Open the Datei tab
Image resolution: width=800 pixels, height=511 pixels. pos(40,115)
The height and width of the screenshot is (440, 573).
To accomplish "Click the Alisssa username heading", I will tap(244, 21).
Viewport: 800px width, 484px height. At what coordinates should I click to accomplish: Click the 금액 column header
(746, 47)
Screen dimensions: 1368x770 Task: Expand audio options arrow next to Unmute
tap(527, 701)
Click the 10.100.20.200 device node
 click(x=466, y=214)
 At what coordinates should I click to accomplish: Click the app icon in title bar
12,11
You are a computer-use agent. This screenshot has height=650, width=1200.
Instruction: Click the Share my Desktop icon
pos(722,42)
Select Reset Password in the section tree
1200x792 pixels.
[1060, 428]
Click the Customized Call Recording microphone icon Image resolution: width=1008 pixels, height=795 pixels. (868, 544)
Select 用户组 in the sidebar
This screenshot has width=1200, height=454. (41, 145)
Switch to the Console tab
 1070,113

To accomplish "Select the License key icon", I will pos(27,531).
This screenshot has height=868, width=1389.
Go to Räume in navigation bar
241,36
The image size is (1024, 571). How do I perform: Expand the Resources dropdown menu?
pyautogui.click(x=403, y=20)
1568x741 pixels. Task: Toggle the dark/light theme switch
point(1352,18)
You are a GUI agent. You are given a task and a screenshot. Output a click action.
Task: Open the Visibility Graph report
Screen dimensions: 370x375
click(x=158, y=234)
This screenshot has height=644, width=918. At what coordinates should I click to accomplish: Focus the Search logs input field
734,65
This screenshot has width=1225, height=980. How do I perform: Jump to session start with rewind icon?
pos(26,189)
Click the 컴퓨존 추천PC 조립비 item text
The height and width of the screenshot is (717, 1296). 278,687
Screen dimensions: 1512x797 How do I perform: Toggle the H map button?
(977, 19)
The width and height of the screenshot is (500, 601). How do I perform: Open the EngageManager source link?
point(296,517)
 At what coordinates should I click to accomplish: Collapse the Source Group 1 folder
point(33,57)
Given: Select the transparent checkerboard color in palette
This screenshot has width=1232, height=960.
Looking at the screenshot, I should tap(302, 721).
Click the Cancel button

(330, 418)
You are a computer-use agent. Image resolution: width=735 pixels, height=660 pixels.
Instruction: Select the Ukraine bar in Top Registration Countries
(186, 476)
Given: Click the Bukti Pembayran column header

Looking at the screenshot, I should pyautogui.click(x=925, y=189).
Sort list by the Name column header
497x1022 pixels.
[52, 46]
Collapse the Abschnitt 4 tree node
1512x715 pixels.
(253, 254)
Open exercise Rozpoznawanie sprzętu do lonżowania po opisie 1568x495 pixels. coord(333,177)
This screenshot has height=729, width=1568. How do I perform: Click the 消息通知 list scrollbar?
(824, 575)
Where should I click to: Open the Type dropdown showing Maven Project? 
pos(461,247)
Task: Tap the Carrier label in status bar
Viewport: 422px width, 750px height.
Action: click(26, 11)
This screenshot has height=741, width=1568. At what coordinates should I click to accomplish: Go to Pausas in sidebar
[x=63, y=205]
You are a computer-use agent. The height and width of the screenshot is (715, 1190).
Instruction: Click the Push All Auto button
───
WHAT YOU ARE ASKED TO DO: In the listing, return each line containing the string "will".

OUTPUT FOR THIS TASK:
To accomplish "Click the Alisssa username heading", I will tap(244, 21).
To accomplish "Select the License key icon", I will pos(27,531).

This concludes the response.